角を曲がる気配を確認し、静かに後をつけていく。
唐突に足音がカノンになった。
高い音を低い音が追う。高い音が止まると時間差で低い音も止まる。小休止。また高い音が駆け出して、それを低い音が追って──低い音は段々こちらに近付いてきている。

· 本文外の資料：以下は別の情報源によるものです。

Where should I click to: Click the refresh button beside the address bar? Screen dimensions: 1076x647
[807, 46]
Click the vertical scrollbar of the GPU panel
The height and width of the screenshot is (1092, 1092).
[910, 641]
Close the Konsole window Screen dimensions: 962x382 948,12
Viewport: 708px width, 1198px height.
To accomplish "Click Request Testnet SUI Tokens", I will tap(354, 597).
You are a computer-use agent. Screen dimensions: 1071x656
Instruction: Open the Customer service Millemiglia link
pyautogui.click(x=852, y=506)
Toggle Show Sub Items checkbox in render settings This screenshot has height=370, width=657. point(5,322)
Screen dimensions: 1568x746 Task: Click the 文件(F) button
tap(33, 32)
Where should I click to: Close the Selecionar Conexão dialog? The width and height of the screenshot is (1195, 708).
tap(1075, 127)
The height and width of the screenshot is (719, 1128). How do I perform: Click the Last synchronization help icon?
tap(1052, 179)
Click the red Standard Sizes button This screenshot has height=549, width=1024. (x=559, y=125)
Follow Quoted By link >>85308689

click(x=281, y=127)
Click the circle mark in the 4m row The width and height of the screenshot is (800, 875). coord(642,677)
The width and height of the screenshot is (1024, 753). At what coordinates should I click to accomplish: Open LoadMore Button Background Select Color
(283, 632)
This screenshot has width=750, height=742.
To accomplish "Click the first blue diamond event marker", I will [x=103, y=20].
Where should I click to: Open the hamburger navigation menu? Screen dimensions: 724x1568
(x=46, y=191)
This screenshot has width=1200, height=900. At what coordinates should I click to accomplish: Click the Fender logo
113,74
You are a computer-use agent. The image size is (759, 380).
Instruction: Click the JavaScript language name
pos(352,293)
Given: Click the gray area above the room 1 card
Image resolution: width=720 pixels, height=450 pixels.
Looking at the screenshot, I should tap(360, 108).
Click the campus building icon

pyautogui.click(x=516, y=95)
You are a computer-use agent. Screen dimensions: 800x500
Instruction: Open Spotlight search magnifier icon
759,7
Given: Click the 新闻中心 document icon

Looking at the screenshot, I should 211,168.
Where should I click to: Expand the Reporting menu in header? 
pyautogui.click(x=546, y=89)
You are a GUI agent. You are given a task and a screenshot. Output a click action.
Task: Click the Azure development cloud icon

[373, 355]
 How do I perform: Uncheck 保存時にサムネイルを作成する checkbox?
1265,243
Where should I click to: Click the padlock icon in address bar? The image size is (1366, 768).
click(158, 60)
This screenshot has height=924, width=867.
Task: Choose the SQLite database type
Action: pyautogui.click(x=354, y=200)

同業者か。頃合いを見計らってひょいっと足払いをかけてみる。
「うわっ」
……引っ掛かったよおい……
「何すんだお前!」
軽くよろけただけですぐに体勢を立て直した男は俺の襟首をひっつかんだ。
「……標的が逃げるぜ」
「ああ──くそっ」
男は襟首を掴んでいた手を離し──駆け出そうとする。
「まあ待てって」
翻るコートの裾を掴む。
「てめえっ」
「同業者の足引っ張るのは基本だろ」
煙草を咥えて火をつける。
「どっちにしろ気付かれたらもう捕まらない」
「間に合うかもしれねーだろ。相手は子供だ」
「いや、もう無理」
軽い足音は追手の存在に気付いたようだ。足音のピッチを急に上げ、小さくなり──消えた。
「嘘だろ?」
音の消えた方向を男が驚いて見る。
「……いや、鬼憑きならあり得るか……」
「『鬼憑き』?」
男が漏らした意外な言葉に俺は目を上げる。
「そうだよ」
苦い顔をして──男は肩を落とす。そのまま胸ポケットをさぐり──軽く舌打ちする。
「モクまで切れてやがる……お前一本寄こせ」
「何で」
「俺の足引っ張りやがったんだ、それくらい譲歩してもいいだろ?」
「まあ構いませんが」
マガジンポーチにしまい込んだ煙草を取り出し、軽くゆすって一本飛び出たところを相手に向ける。
「おう、ありがとよ」
男は煙草をとり、咥えて火をつけ、煙を深く吸い込んだ。
「ところであんた」
「あんたじゃねえ」
「だって俺あんたの名前知らねえし」
「藤城だ藤城」
「じゃ、藤城サン。あんたさっき『鬼憑き』って言ってたな?」
「言ったけどよ。名前教えたんだからお前名乗れよ」
「あんたが勝手に名乗っただけだ」
──藤城氏が派手にむせる。
「……な……狡ぃぞ!」
「狡いも何も……あんたと俺友達でも何でもねえだろ」
「俺は紳士なんだよ!紳士は自分から名乗るもんなんだ」
「紳士って柄かよ」
「少なくともお前よりかはな。……ああ、ったく、これ以上教えねえぞ」
「そーの」
「……あ?」
「草野和秀(そーのかずほ)。満足?」
「何なんだよお前」
「紳士云々にこだわりはないけど、『藤城サンより紳士じゃない』とか言われるとそれは問題な気がしてきた」
「お前なあ」
「名前教えたから続き教えて」
藤城氏は目を丸くしてこっちを見ていたが、やがて大声で笑い出した。
「……お前、面白え」
「そりゃ光栄」
傍らで強く光を放つ自動販売機にコインを突っ込み、出てきたホットコーヒーを放り投げる。
「っと。アブねえなあ」
「あんたならだいじょぶだろて思って」
もう一本買ったブラックコーヒーを開けて口をつける。市販のコーヒーって何でこんなに薄いんだろうか。まあ向こうじゃ自動販売機そのものが存在しないからこういうとき助かるが。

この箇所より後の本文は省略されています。